== Segment start ==
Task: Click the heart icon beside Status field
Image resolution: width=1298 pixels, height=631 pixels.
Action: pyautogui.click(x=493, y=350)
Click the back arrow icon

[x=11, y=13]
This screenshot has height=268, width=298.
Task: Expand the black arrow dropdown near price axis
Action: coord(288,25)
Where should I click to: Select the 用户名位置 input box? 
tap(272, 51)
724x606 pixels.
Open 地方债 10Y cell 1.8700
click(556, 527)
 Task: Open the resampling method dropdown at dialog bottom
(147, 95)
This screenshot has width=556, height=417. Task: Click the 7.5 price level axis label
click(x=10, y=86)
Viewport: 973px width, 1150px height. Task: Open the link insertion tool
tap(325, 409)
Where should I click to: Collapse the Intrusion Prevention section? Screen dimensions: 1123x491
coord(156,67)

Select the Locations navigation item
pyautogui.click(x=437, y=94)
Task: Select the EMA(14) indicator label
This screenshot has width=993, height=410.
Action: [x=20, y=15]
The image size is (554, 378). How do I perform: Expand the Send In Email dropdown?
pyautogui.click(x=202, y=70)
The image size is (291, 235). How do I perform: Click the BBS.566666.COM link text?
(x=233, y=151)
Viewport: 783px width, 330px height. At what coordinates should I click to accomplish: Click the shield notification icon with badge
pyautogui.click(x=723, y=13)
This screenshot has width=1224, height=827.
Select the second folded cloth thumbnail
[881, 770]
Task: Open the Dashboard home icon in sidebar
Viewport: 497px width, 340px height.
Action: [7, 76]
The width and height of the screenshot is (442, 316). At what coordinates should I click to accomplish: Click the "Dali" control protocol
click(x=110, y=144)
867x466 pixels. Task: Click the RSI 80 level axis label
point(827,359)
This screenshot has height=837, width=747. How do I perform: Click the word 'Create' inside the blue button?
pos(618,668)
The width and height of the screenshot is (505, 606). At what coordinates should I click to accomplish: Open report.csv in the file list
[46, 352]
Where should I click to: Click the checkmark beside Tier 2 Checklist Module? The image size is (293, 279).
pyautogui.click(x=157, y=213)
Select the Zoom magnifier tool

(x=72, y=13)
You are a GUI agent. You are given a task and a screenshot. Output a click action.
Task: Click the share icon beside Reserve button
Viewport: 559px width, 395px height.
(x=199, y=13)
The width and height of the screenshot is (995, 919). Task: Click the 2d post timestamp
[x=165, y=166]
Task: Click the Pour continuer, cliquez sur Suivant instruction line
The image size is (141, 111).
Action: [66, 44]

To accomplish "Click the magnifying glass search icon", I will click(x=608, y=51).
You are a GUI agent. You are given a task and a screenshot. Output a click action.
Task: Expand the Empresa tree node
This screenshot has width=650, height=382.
== Segment end ==
Problem statement. The answer must be the full listing, restated word for word.

Expected answer.
Task: Click the heart icon beside Status field
Image resolution: width=1298 pixels, height=631 pixels.
Action: pyautogui.click(x=493, y=350)
Click the back arrow icon

[x=11, y=13]
This screenshot has height=268, width=298.
Task: Expand the black arrow dropdown near price axis
Action: coord(288,25)
Where should I click to: Select the 用户名位置 input box? 
tap(272, 51)
724x606 pixels.
Open 地方债 10Y cell 1.8700
click(556, 527)
 Task: Open the resampling method dropdown at dialog bottom
(147, 95)
This screenshot has width=556, height=417. Task: Click the 7.5 price level axis label
click(x=10, y=86)
Viewport: 973px width, 1150px height. Task: Open the link insertion tool
tap(325, 409)
Where should I click to: Collapse the Intrusion Prevention section? Screen dimensions: 1123x491
coord(156,67)

Select the Locations navigation item
pyautogui.click(x=437, y=94)
Task: Select the EMA(14) indicator label
This screenshot has width=993, height=410.
Action: [x=20, y=15]
The image size is (554, 378). How do I perform: Expand the Send In Email dropdown?
pyautogui.click(x=202, y=70)
The image size is (291, 235). How do I perform: Click the BBS.566666.COM link text?
(x=233, y=151)
Viewport: 783px width, 330px height. At what coordinates should I click to accomplish: Click the shield notification icon with badge
pyautogui.click(x=723, y=13)
This screenshot has width=1224, height=827.
Select the second folded cloth thumbnail
[881, 770]
Task: Open the Dashboard home icon in sidebar
Viewport: 497px width, 340px height.
Action: [7, 76]
The width and height of the screenshot is (442, 316). At what coordinates should I click to accomplish: Click the "Dali" control protocol
click(x=110, y=144)
867x466 pixels. Task: Click the RSI 80 level axis label
point(827,359)
This screenshot has height=837, width=747. How do I perform: Click the word 'Create' inside the blue button?
pos(618,668)
The width and height of the screenshot is (505, 606). At what coordinates should I click to accomplish: Open report.csv in the file list
[46, 352]
Where should I click to: Click the checkmark beside Tier 2 Checklist Module? The image size is (293, 279).
pyautogui.click(x=157, y=213)
Select the Zoom magnifier tool

(x=72, y=13)
You are a GUI agent. You are given a task and a screenshot. Output a click action.
Task: Click the share icon beside Reserve button
Viewport: 559px width, 395px height.
(x=199, y=13)
The width and height of the screenshot is (995, 919). Task: Click the 2d post timestamp
[x=165, y=166]
Task: Click the Pour continuer, cliquez sur Suivant instruction line
The image size is (141, 111).
Action: [66, 44]

To accomplish "Click the magnifying glass search icon", I will click(x=608, y=51).
You are a GUI agent. You are given a task and a screenshot. Output a click action.
Task: Expand the Empresa tree node
This screenshot has width=650, height=382.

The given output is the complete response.